→ Passage to read:
****************************************

Protein C Activated protein C Endothelial cell protein C receptor
Preston RJ, Villegas-Mendez A, Sun YH, Hermida J, Simioni P, Philippou H, et al. Selective modulation of protein C affinity for EPCR and phospholipids by Gla domain mutation. FEBS J 2005 Jan;272(1):97-108.
Uniquely amongst vitamin K-dependent coagulation proteins, protein C interacts via its Gla domain both with a receptor, the endothelial cell protein C receptor (EPCR), and with phospholipids. We have studied naturally occurring and recombinant protein C Gla domain variants for soluble (s)EPCR binding, cell surface activation to activated protein C (APC) by the thrombin-thrombomodulin complex, and phospholipid dependent factor Va (FVa) inactivation by APC, to establish if these functions are concordant. Wild-type protein C binding to sEPCR was characterized with surface plasmon resonance to have an association rate constant of 5.23 x 10(5) m(-1).s(-1), a dissociation rate constant of 7.61 x 10(-2) s(-1) and equilibrium binding constant (K(D)) of 147 nm. It was activated by thrombin over endothelial cells with a K(m) of 213 nm and once activated to APC, rapidly inactivated FVa. Each of these interactions was dramatically reduced for variants causing gross Gla domain misfolding (R-1L, R-1C, E16D and E26K). Recombinant variants Q32A, V34A and D35A had essentially normal functions. However, R9H and H10Q/S11G/S12N/D23S/Q32E/N33D/H44Y (QGNSEDY) variants had slightly reduced (< twofold) binding to sEPCR, arising from an increased rate of dissociation, and increased K(m) (358 nm for QGNSEDY) for endothelial cell surface activation by thrombin. Interestingly, these variants had greatly reduced (R9H) or greatly enhanced (QGNSEDY) ability to inactivate FVa. Therefore, protein C binding to sEPCR and phospholipids is broadly dependent on correct Gla domain folding, but can be selectively influenced by judicious mutation.

****************************************

→ Record set:
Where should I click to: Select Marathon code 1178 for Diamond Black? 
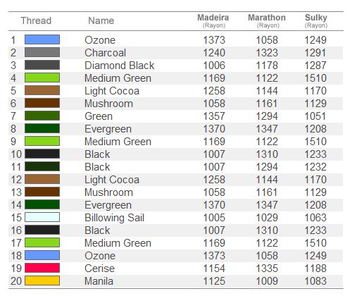[267, 66]
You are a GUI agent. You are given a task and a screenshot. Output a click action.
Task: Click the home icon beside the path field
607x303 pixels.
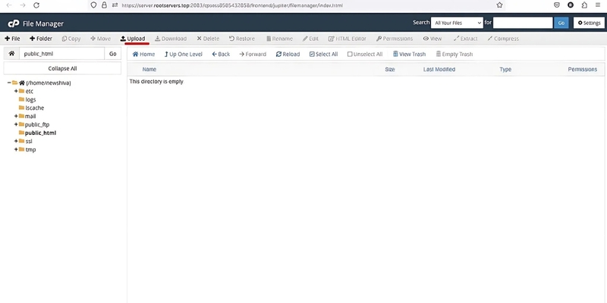pyautogui.click(x=11, y=54)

****************************************

→ Exercise goal: Rewrite the protein C text starting with "Protein C Activated" and going on through "J 2005 Jan;272(1):97-108.", putting "Specific" in place of "Selective".

→ Exercise answer:
Protein C Activated protein C Endothelial cell protein C receptor
Preston RJ, Villegas-Mendez A, Sun YH, Hermida J, Simioni P, Philippou H, et al. Specific modulation of protein C affinity for EPCR and phospholipids by Gla domain mutation. FEBS J 2005 Jan;272(1):97-108.